Tennis tournament at Edgbaston celebrates 'sport's birthplace'
Mar 31 2009 by Alun Thorne, Birmingham Post
Business professionals are to launch a tennis tournament to celebrate Birmingham’s claim to have invented the game.
The event, to take place on May 15 at Edgbaston Priory Club, is the brainchild of networking group Birmingham Business Focus and is part of a major push to promote the city as the birthplace of the sport.
It will be a mixed tournament, probably in pools and then knockout form, and played for the Harry Gem Cup – Gem is the Birmingham solicitor and journalist who, claim his supporters, founded lawn tennis in the 19th century.
Firms already signed up are lawyers Else Commercial Solicitors, Benussi & Co, Hammonds and Martineaus along with recruitment consultants Robert Walters.
BBF chairman Neil Maybury said interested parties also continued to work on the possibility of establishing a tennis museum at the Priory which would honour Gem and his creation.
And, he has revealed, there are hopes that the Barber Institute of Fine Arts will be in position to open a major exhibition of lawn tennis art in 2012 to coincide with the London Olympics.
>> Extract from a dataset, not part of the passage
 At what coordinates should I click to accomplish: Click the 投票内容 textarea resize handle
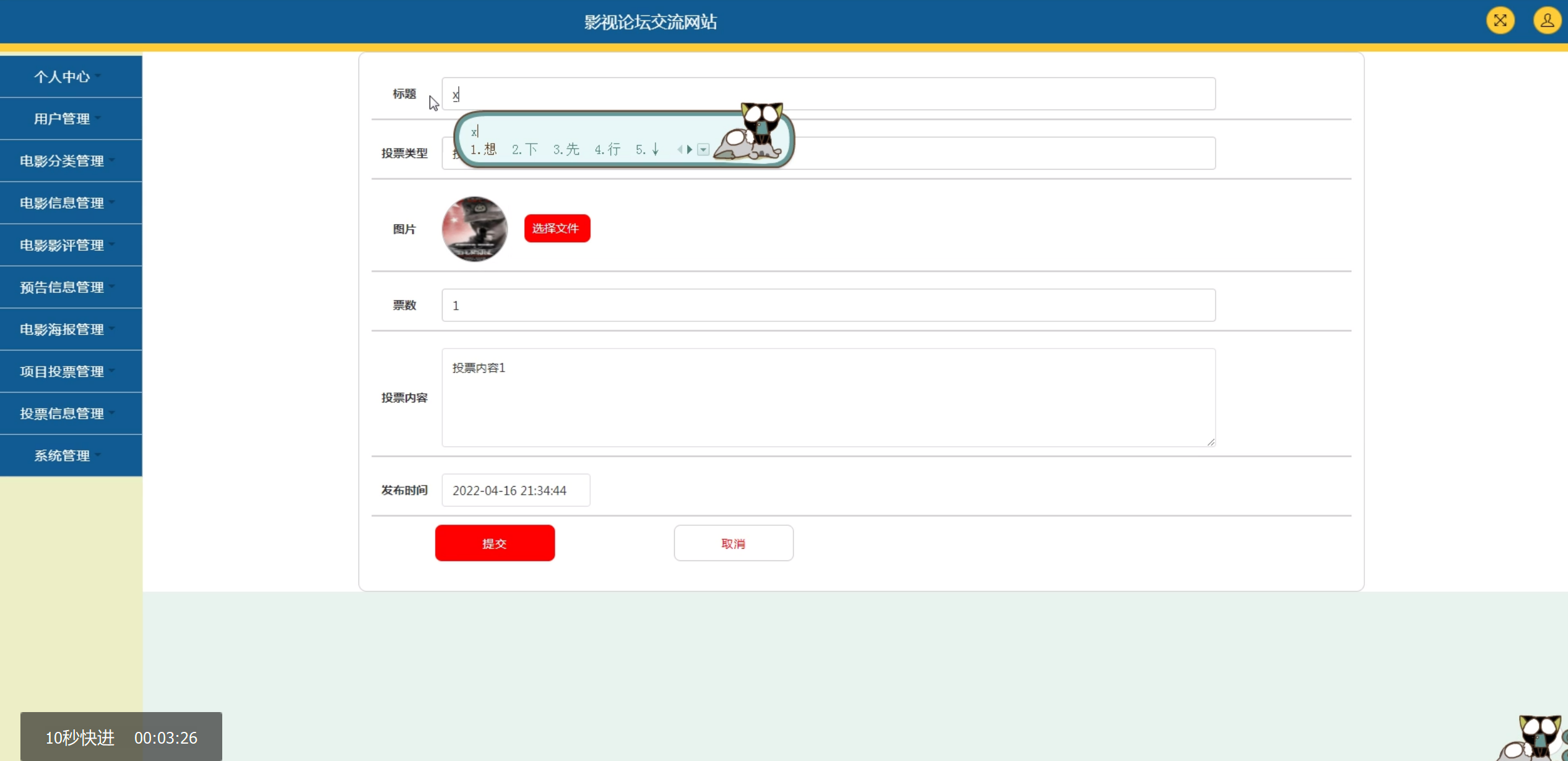[1211, 441]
Mr Maybury, a consultant with Else, said: “This will be the first time we have put together an inter-professional tennis tournament in Birmingham.
“We want to salute Gem, who was a charismatic man of many talents. And we also want to tell the world how lawn tennis was invented in the city – too few people are aware of that.”
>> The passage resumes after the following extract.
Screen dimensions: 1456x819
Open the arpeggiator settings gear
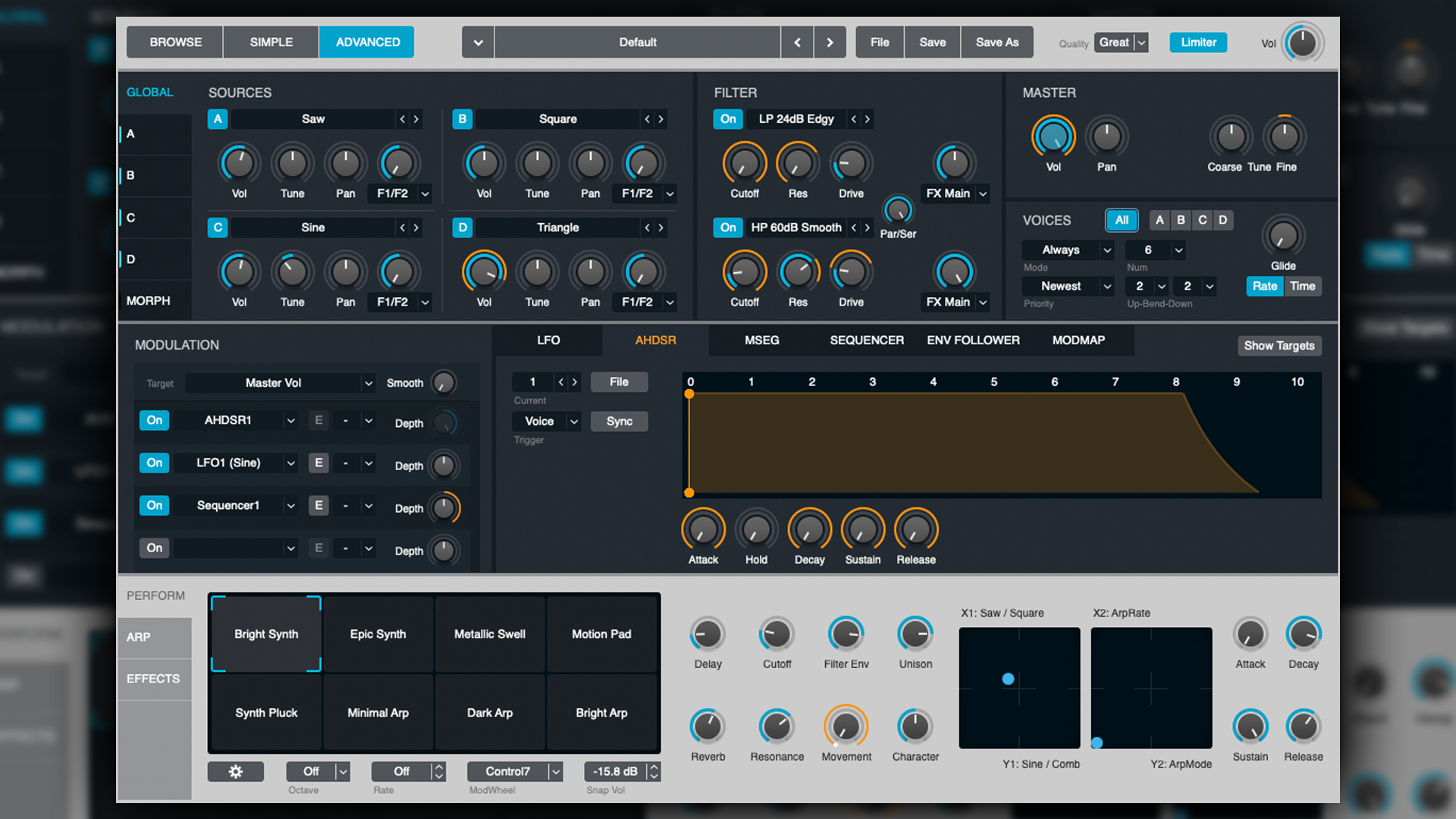[236, 771]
Like many sports, tennis’s roots are murky in the extreme.
The Egyptians have a good shout for being the original inventors and certainly a form of the game was widespread in Franceas early as the 13th century. By the 14th century, tennis had found its way to England where both Henry VII and Henry VIII apparently became keen players.
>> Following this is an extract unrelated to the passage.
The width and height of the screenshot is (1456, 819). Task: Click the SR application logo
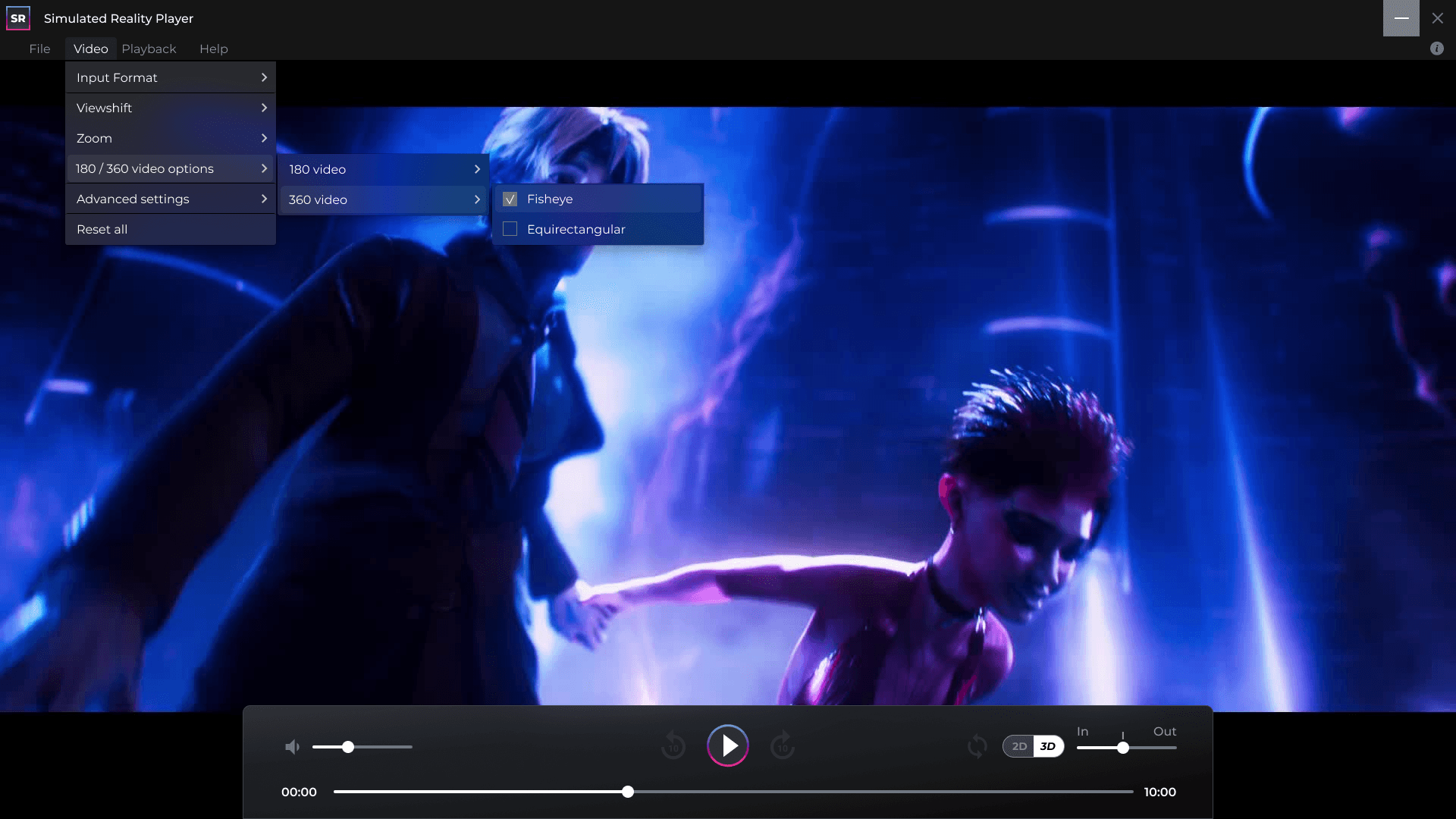coord(18,18)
By 1800 tennis had more or less died out in France. In England, what became known as real tennis, set in an indoor quadrangle, continued but more as a fashionable pastime for the rich.
Then in 1858-9, Major Gem and his friend Augurio Perera, a Spanish merchant based in Birmingham, came up with an outdoor version of tennis adapted for play on grass.
Among Gem’s sporting interests was the game of rackets, which he played at the Bath Row Racquets Club in Lee Bank with Perera. Frustrated at the complex and expensive facilities required for rackets, however, the two developed a simpler game that could be played on Perera’s croquet lawn at 8 Ampton Road in Edgbaston, incorporating elements of rackets alongside features of the Basque game of pelota.
Gem and Perera, along with two local doctors, then formed a club in Leamington Spa in 1872 specifically to play the new game. The Leamington club thus became the world’s first tennis club, playing on the lawns of the Manor House Hotel in Avenue Road.
A first set of rules still exists in Birmingham Public Library.
And, it is maintained, the sport was only at that stage picked up by the then All-England Croquet Club in Wimbledon.
Birmingham’s detractors point out that tennis’s anniversary was celebrated in 1973 on the basis that it was invented by a Major Walter Clopton Wingfield, although played on an hourglass- shaped court.
Others would date it to 1877 when the All-England Croquet Club decided to hold the first Wimbledon lawn tennis championships. For this tournament, three members of the club drew up a new version of the rules.
But Mr Maybury, who is organising the inter-professional event along with colleague Claire Magill, is not buying that. “The game originated in Birmingham,” he insisted. “And this tournament will be a celebration of that achievement.”